** Work to complete **
Tally up the lines below that contain the word "height" and give the total alone.

** Raw data **
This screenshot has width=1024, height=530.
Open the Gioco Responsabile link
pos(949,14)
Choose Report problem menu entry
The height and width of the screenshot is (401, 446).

** Your solution **
2